Üstlerindeki göğe hiç bakmazlar mı? Onu nasıl bina etmiş ve nasıl donatmışız? Onda hiç bir çatlak da yoktur.

— İbni Kesir

وَٱلْأَرْضَ مَدَدْنَٰهَا وَأَلْقَيْنَا فِيهَا رَوَٰسِىَ وَأَنۢبَتْنَا فِيهَا مِن كُلِّ زَوْجٍۭ بَهِيجٍ ﴿٧

Yeryüzünü de döşedik ve ona sabit dağlar koyduk. Orada her türden güzel çiftler yetiştirdik.

— İbni Kesir

تَبْصِرَةً وَذِكْرَىٰ لِكُلِّ عَبْدٍ مُّنِيبٍ ﴿٨

Allah'a yönelen her kula öğüt ve ibret olsun diye.

— İbni Kesir

وَنَزَّلْنَا مِنَ ٱلسَّمَآءِ مَآءً مُّبَٰرَكًا فَأَنۢبَتْنَا بِهِۦ جَنَّٰتٍ وَحَبَّ ٱلْحَصِيدِ ﴿٩

Gökten bereketli bir su indirdik de onunla bahçeler ve biçilecek taneler bitirdik.

— İbni Kesir

وَٱلنَّخْلَ بَاسِقَٰتٍ لَّهَا طَلْعٌ نَّضِيدٌ ﴿١٠

Ve birbiri üstüne dizilmiş tomurcuk yüklü yüksek hurma ağaçları.

— İbni Kesir

رِّزْقًا لِّلْعِبَادِۖ وَأَحْيَيْنَا بِهِۦ بَلْدَةً مَّيْتًاۚ كَذَٰلِكَ ٱلْخُرُوجُ ﴿١١

Kullara rızık olması için.

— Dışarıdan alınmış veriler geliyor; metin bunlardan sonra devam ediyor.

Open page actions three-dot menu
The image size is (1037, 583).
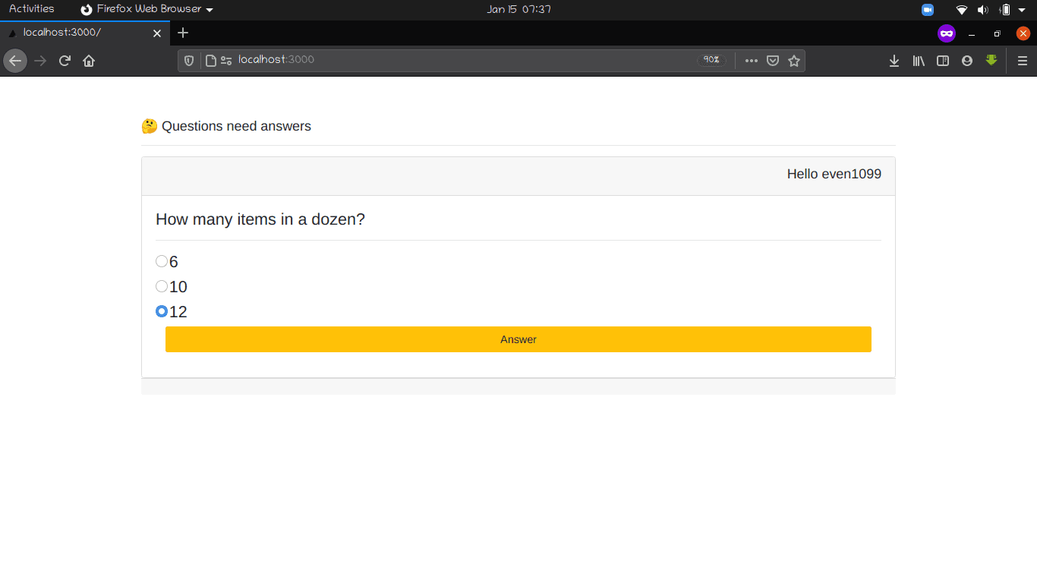(x=752, y=61)
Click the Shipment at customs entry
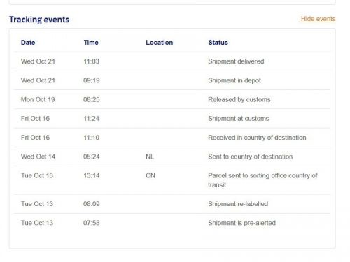 coord(239,119)

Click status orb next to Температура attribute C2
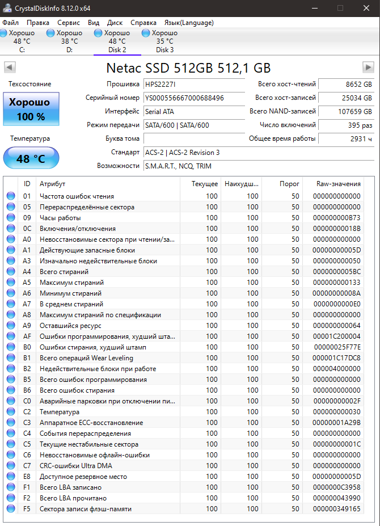point(11,412)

Ve onunla ölü bir beldeye can verdik. İşte çıkış da böyledir.

— İbni Kesir

كَذَّبَتْ قَبْلَهُمْ قَوْمُ نُوحٍ وَأَصْحَٰبُ ٱلرَّسِّ وَثَمُودُ ﴿١٢

Onlardan önce Nuh kavmi, Ress halkı ve Semud da tekzib etmişti.